Las copiadas hace unas líneas son frases del libro tan reveladoras que incluso la editorial Randon House las utiliza para la presentación de contraportada del libro Nicanor Parra, rey y mendigo y que, por su elocuencia, no han dudado en recoger y utilizar decenas de críticos y divulgadores, como he hecho yo ahora mismo.

Parra (4 septiembre 1914-23 enero 2018) vivió 103 años. Quizá eso sirva para justificar que todo lo hizo y todo le sucedió algo tarde, como si la vida le fuera prolongada a propósito para que no tuviera prisas, hasta el punto de que ganó el Premio Cervantes, probablemente el galardón más importante de las letras hispánicas, con 93 años. 

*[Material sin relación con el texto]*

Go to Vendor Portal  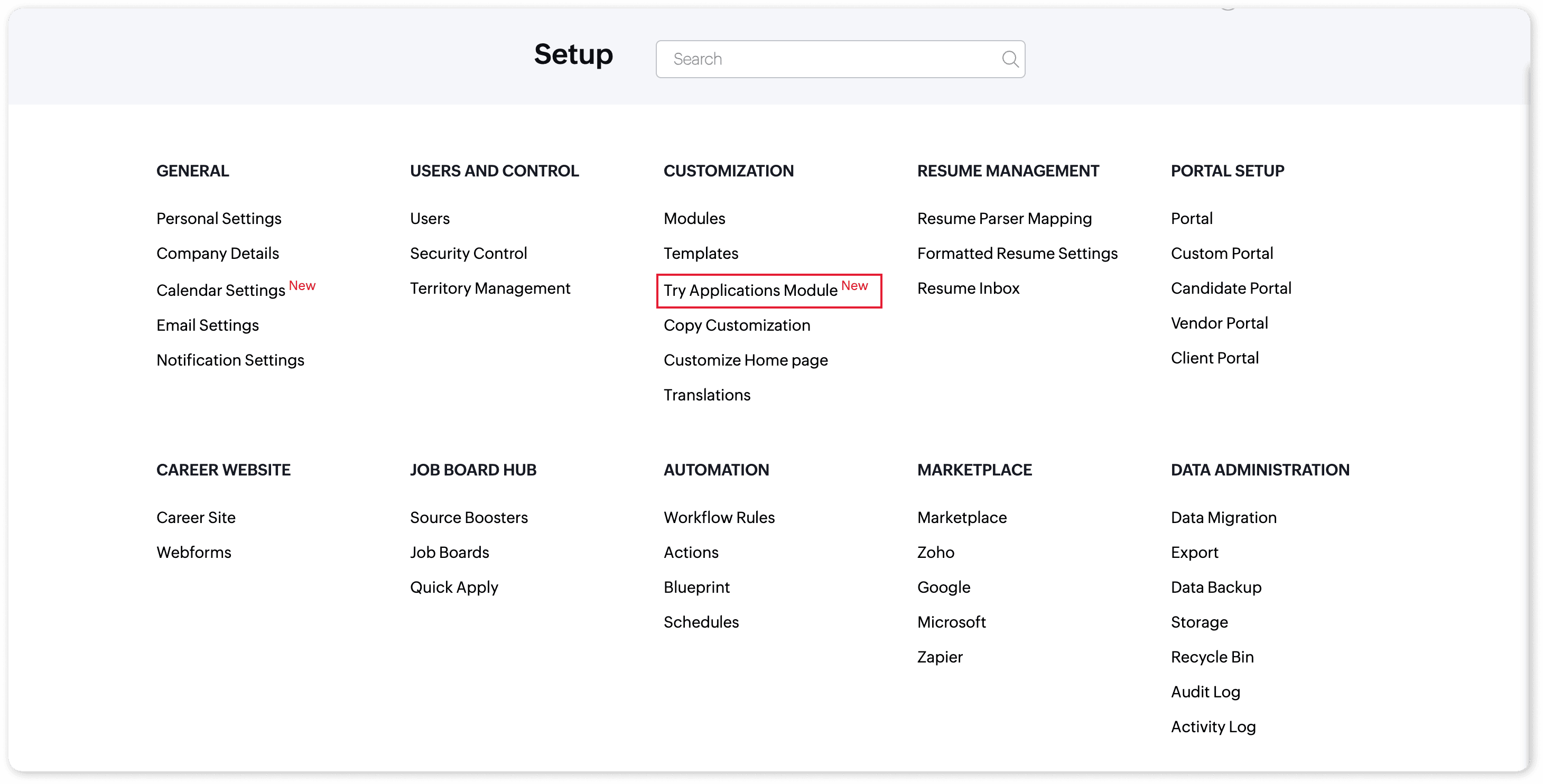[x=1219, y=323]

Su formación –fue el único de los hermanos que realizó estudios superiores –fue en las ramas de la Matemática y de la Física, e incluso fue profesor de estas disciplinas en distintos centros, grados y niveles. Su primer libro lo editó a los 40 años de edad: Poemas y antipoemas (1954), con el que arranca su carrera literaria. Si bien es cierto que en 1937 publicó un librito, Cancionero sin nombre, muy influido por la estética de García Lorca y de otros autores, pero en ningún caso puede considerarse el inicio de su obra propia. Él mismo se distanció hasta el repudio de ese conjunto primerizo.

Fue Nicanor Parra, también, el personaje más visible del clan de los Parra, cuyo elemento central sería y es Violeta, cantante, poeta, vinculada a la música popular y la resistencia política, en un país sacudido por varios golpes de estado e intentonas militares, entre ellos el del general Pinochet con su ola de desapariciones. 

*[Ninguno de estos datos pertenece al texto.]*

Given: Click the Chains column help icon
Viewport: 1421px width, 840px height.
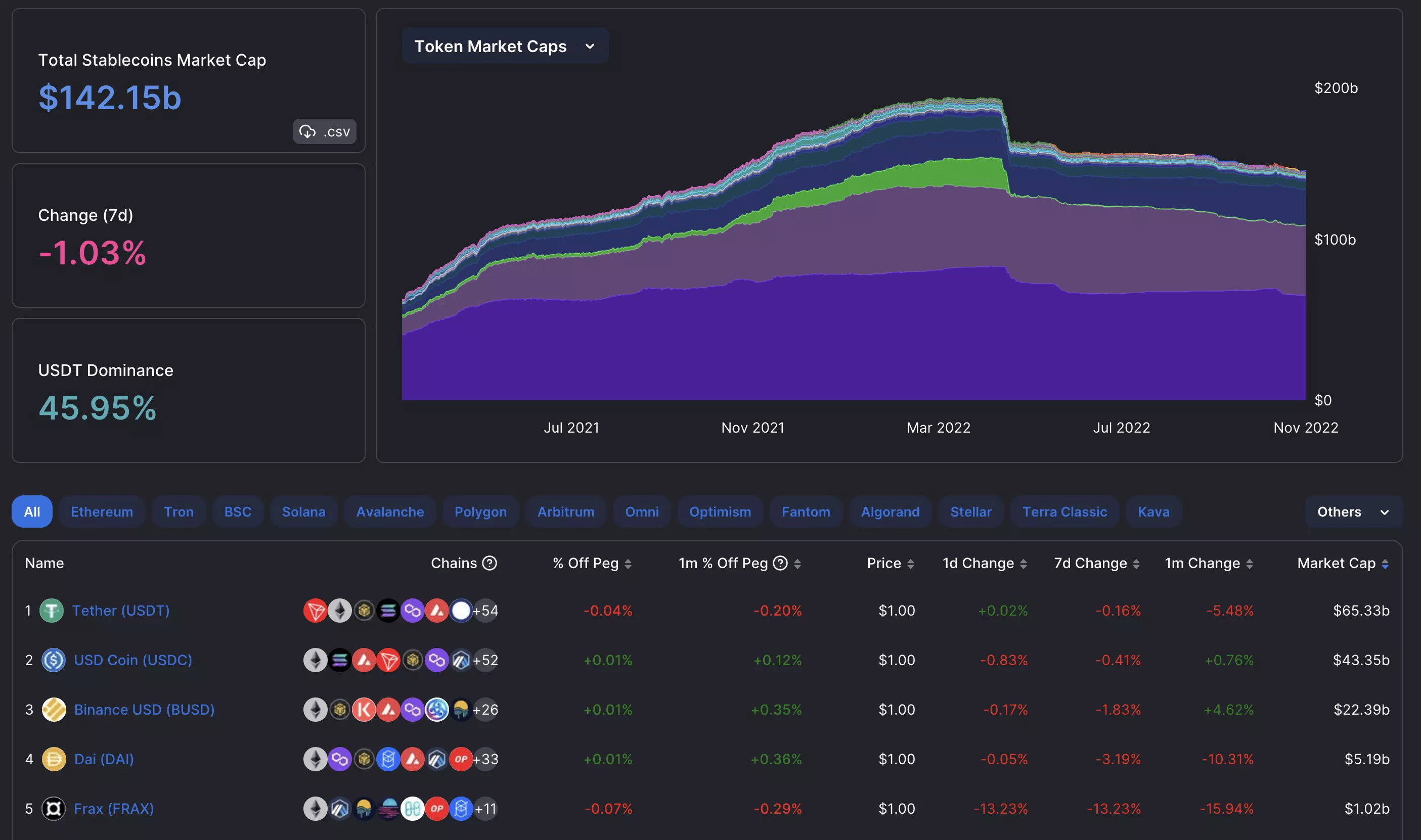Looking at the screenshot, I should [490, 563].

Un clan, el de los Parra, que mantuvo entre sus miembros, unas relaciones sumamente complejas: “Nicanor no era uno más de los Parra Sandoval. No cantaba, no actuaba, tomaba apenas lo justo y suficiente. Siempre vivió esta distancia con la mendicidad de sus hermanos a la vez como una bendición y como una herida. Prefirió rodearse de gente educada, pudiente, mujeres y hombres de buena situación y apellidos vinosos o bancarios a los que de pronto le gustaba lanzarles su origen a la cara”.

Nicanor Parra fue el mayor de ocho hermanos, hijos de un padre alcohólico, que llevó y obligó a su familia a llevar una vida desordenada, con permanentes cambios de empleo, de ciudad y de casa. Por razones de supervivencia todos los hermanos -menos él que se centró en los estudios en base a becas y ayudas oficiales- tuvieron que ponerse a trabajar desde muy jóvenes en los empleos más pintorescos.

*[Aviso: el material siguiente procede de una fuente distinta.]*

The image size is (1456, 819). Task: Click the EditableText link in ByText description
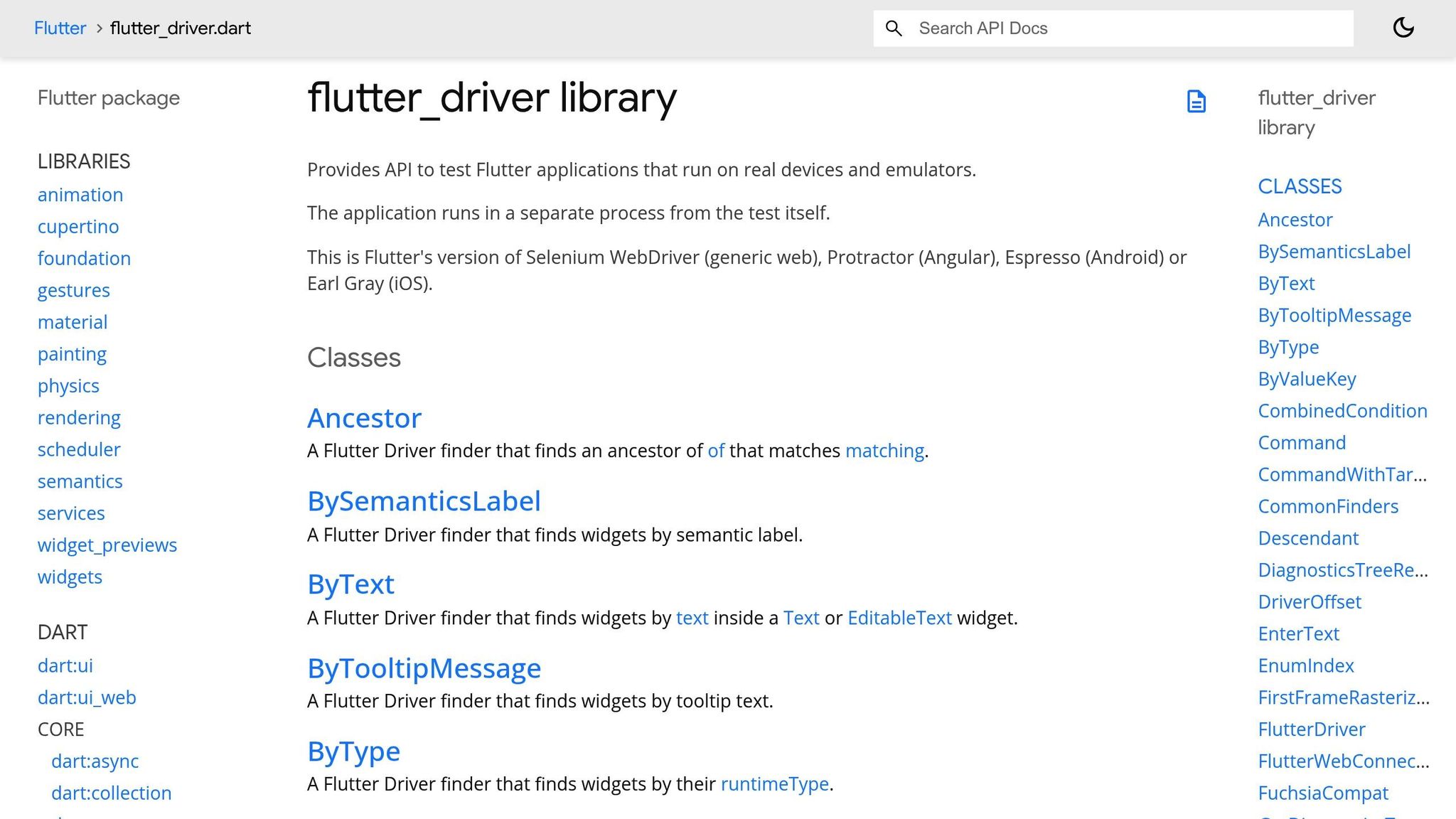pyautogui.click(x=899, y=618)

Las 482 páginas de esta biografía son un alarde literario de Rafael Gumucio, quien en secciones breves y brevísimas va entrando en el personaje por goteo y con enorme acierto pues la biografía termina siendo algo parecido a una novela guiada por los flashes de recuerdos, fragmentos de conversaciones, retales de impresiones, teselas que conforman la enorme personalidad de Nicanor, un poeta que desde los primeros titubeos terminó siendo uno de los más influyentes de las letras hispánicas, traducido a numerosas lenguas, y al inglés por el propio Allen Ginsberg o por Thomas Merton.

En esta biografía, Gumucio comienza explicando la intimidad personal, intelectual y social que mantuvo durante años con Parra, lo que le da autoridad para hablar como lo hace del maestro, desde un vínculo formado por horas de conversación con el escritor y la abundante documentación a la que tuvo acceso. Ello le deja las manos libres para llevar adelante su trabajo y su personalísimo enfoque de la cuestión. 

Probablemente, lo mas seductor sea la relación que el biógrafo establece con el  biografiado y las desconcertantes relaciones que mantuvieron entre ellos, de forma y manera que Gumucio no se nos quiere presentar como un investigador erudito ni un crítico profesoral, sino que son muchas las propuestas y más las conclusiones que no llevan un aparato documental detrás que las justifiquen. Y eso es una de sus excelencias en vez de un defecto, es su seductora virtud de buen escritor.